Psychodrama is about social and cultural atom. Is there a psychological atom? I don’t think so.
I have a story that the might be a clue about when the psyche is at work. This happens often, and again recently I co-led a group. We spent an hour or two warming up to the group (we had little idea who would be there). We made a good connection. One way was that we enjoyed discussion was about anger, how to work with it in a psychodrama? The other fun thing was sharing the tv programmes we liked.
The first words in the group were how to deal with anger. And the first drama had quite a focus on Netflix.
I have always put this down to there being a sociometric matrix at work. It does seem like Jung’s synchronicity and “objective psyche”? Even when we use the word psyche for that it a SOCIOmetric phenomenon I think.
Psychodramatic – and psychological have the greek word soul for soul at their root. The breath, the butterfly. That which has little material weight, like images, imagination, stories, fantasies and dreams. These things are deep in our being our history, archetypal… and some way collective, they come alive in art, language and theatre.
I keep coming back to psyche is social. Or to make more sense, the social is psychological. The social can be seen as the space between, as the image as the soul, or the heart.
A sociodrama has a sociodramatic question.
A psychodrama has a concern.
Both are questions about life, the psychodramatic question is more about individual dilemmas and healing. A protagonist can do the work and others can learn from that for themselves so a psychodrama usually has a protagonist. However the question can be tackled by the group, it is then a psychodrama is group centered.

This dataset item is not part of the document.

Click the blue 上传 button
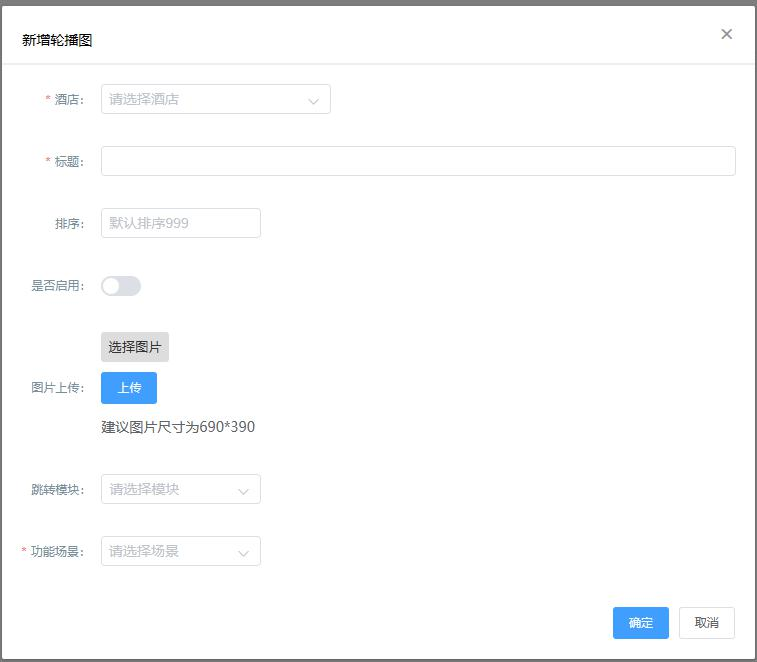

A sociodramatic question is about the group, the world, about US. So Mostly a sociodrama does not have a protagonist. But maybe the question is best explored by a person who is living that social dilemma, then Walter have a protagonist centered sociodrama.
A useful distinction but not enough.
Both are drama, both bring to life something of the soul, perhaps the soul of the world, or soul in the world. Both can concretise the imaginal, possible futures hidden images.
Some moments in sociodramas I recall were exquisite moments theatre. Moving and uncovering the depth of life. Full of soul.
Maybe it is not useful to make any hard and fast distinctions about the socius and the psyche. Both are there as we seek to explore ourselves in the world.
In a group it would be helpful to move freely along the psychosocial continuum.